Recent advances on the molecular mechanisms involved in the drug resistance of cancer cells and novel targeting therapies

Abstract

This review summarizes the recent knowledge obtained on the molecular mechanisms involved in the intrinsic and acquired resistance of cancer cells to current cancer therapies. We describe the cascades that are often altered in cancer cells during cancer progression that may contribute in a crucial manner to drug resistance and disease relapse. The emphasis is on the implication of ATP-binding cassette (ABC) multidrug efflux transporters in drug disposition and antiapoptotic factors, including epidermal growth factor receptor cascades and deregulated enzymes in ceramide metabolic pathways. The altered expression and activity of these signaling elements may have a critical role in the resistance of cancer cells to cytotoxic effects induced by diverse chemotherapeutic drugs and cancer recurrence. Of therapeutic interest, new strategies for reversing the multidrug resistance and developing more effective clinical treatments against the highly aggressive, metastatic, and recurrent cancers, based on the molecular targeting of the cancer progenitor cells and their further differentiated progeny, are also described.

Figure 1

Schematic showing the possible molecular mechanisms involved in the sustained growth, survival, invasion, and drug resistance of cancer cells. The oncogenic intracellular cascades induced through the activation of distinct growth factor signaling pathways, including EGF–EGFR system, sonic hedgehog SHH/PTCH/GLI, Wnt/β-catenin, and extracellular matrix (ECM) component/integrins, which may provide a critical role for the sustained growth, survival, and invasion of cancer cells, are shown.
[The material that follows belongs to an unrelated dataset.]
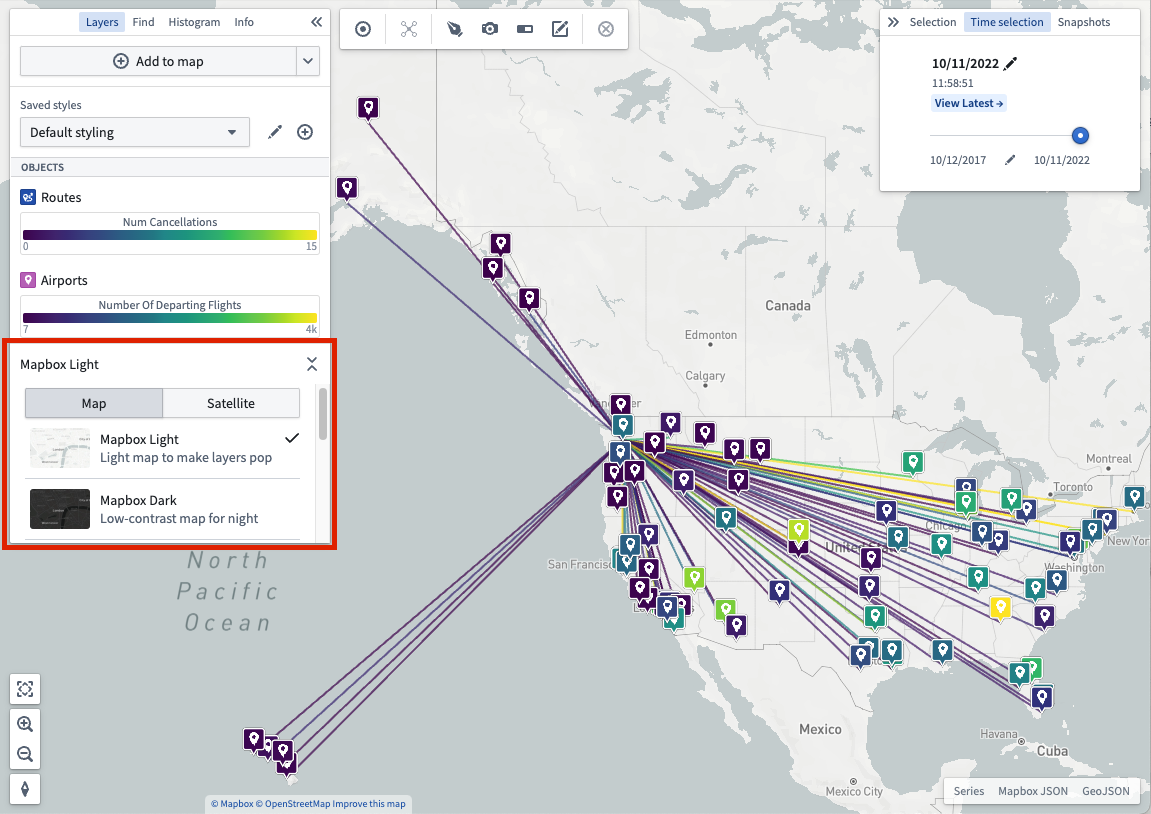Click the View Latest link
Viewport: 1151px width, 814px height.
(x=968, y=103)
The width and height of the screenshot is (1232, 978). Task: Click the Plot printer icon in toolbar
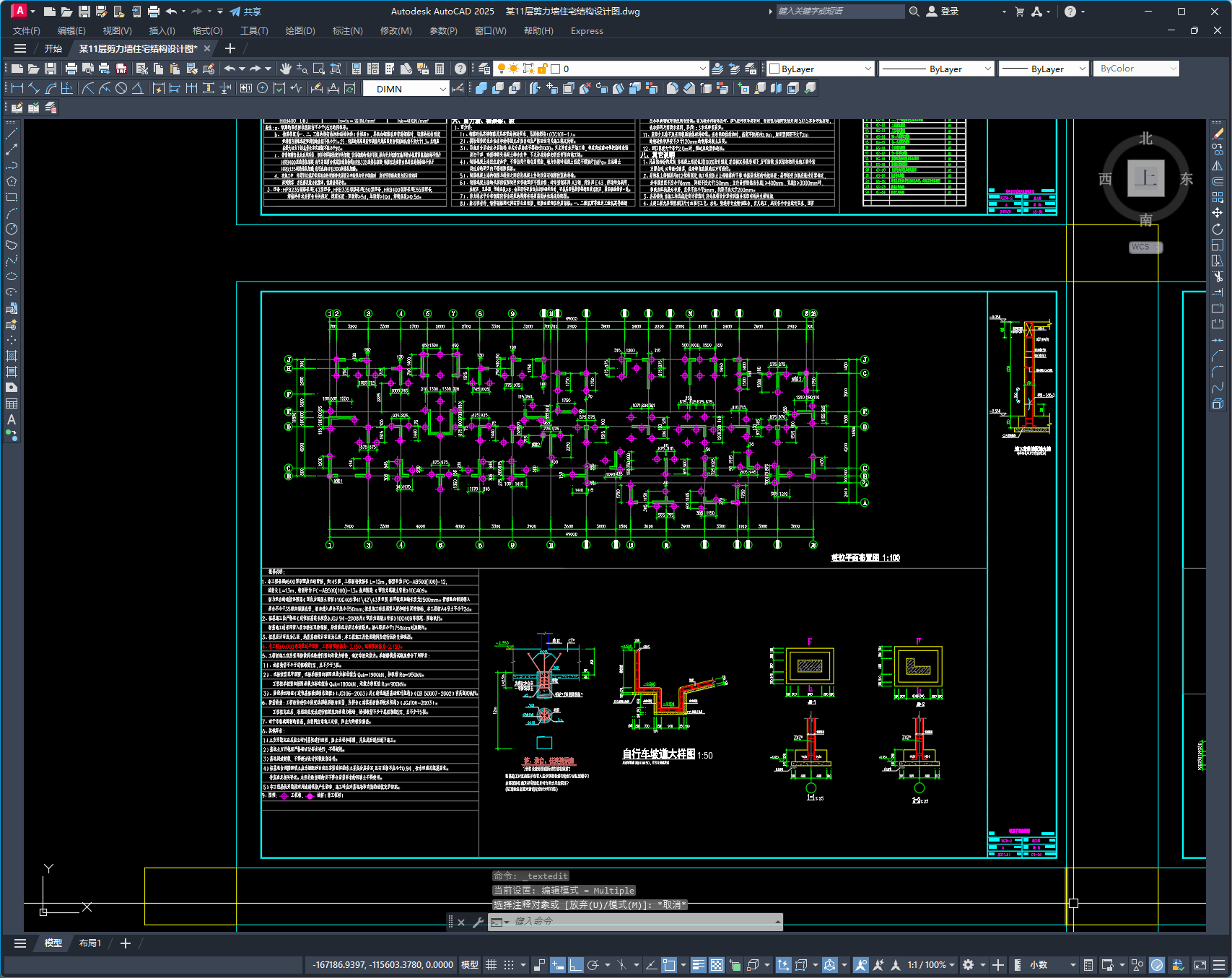tap(71, 69)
The upregulated expression levels of certain target gene products, including upregulated antiapoptotic factors Bcl-2 and survivin, matrix metalloproteinases (MMPs), urokinase plasminogen activator (uPA), cyclooxygenase (COX-2), vascular epidermal growth factor (VEGF), transcriptional repressor of E-cadherin (snail and slug), and MDR ABC transporters that can contribute to the malignant transformation of cancer cells and drug resistance are indicated. In addition, the possible drug efflux via the MDR ABC transporters, including MRP1, P-glycoprotein, and brain cancer resistance protein (BCRP/ABCG2), is also shown. APC, adenomatous polyposis coli; CDK, cyclin-dependent kinase; CER, ceramide; EGF, epidermal growth factor; EGFR, epidermal growth factor receptor; FZD, Frizzled receptor; IGF, insulin-like growth factor; IGF-1R, insulin-like growth factor-1 receptor; LEF, lymphoid enhancer factor; LPR, low-density lipoprotein receptor-related protein; MAPKs, mitogen-activated protein kinase; MEK, extracellular signal-related kinase kinase; NBD, nucleotide binding domain; NF-κB, nuclear factor-κB; PI₃K, phosphatidyl inositol 3′-kinase; PLC-γ, phospholipase C-γ; SHH, sonic hedgehog; SM, sphingomyelin; SMO, smoothened; TCF, T-cell factor; uPA, urokinase plasminogen activator; Wnt, wingless.

Figure 2

Proposed molecular targets in cancer cells for the development of novel therapeutic strategies against aggressive and recurrent cancers. The schematic shows the possible antiproliferative and apoptotic effects induced by the tyrosine kinase activity inhibitors, including EGFR (gefitinib and erlotinib) and EGFR/erbB2/erbB3 (CI-1033), as well as by a selective inhibitor of SMO hedgehog signaling element (cyclopamine) and monoclonal antibody directed against Wnt and IGF-1R. Moreover, the reversal of the MDR mediated through ABC transporters by using specific transporter inhibitors and antibody directed against P-glycoprotein drug efflux pump is also shown. Cyt c, cytochrome c; PP2A, protein phosphatase 2A.

Figure 3

Schematic representation of metabolic pathways involved in the biosynthesis and degradation of the endogenous sphingolipid ceramide. The cellular ceramide (Cer) accumulation induced through the activation of de novo synthesis and sphingomyelin pathways as well as the catabolic pathway involved in ceramide degradation are shown. Moreover, the blockade of the ceramide degradation by using the specific inhibitors of the enzymes that catalyze the transformation of proapoptotic ceramide into its diverse metabolites, including ceramidase, sphingosine kinase, and GCS inhibitors, and whose inhibitory agents can induce the ceramide accumulation-induced apoptotic death in cancer cells are also indicated. D-e-MAPP, D-erythro-2-(N-myristoylamino)-1-phenyl-1-propanol; DMS, N,N-dimethylsphingosine; GCS, glucosylceramide synthase; OE, N-oleoylethanolamine; PDMP, D,L-threo-1-phenyl-2-decanoylamino-3-morpholino-1-propanol; PPMP, 1-phenyl-2-palmitoylamino-3-morpholino-1-propanol.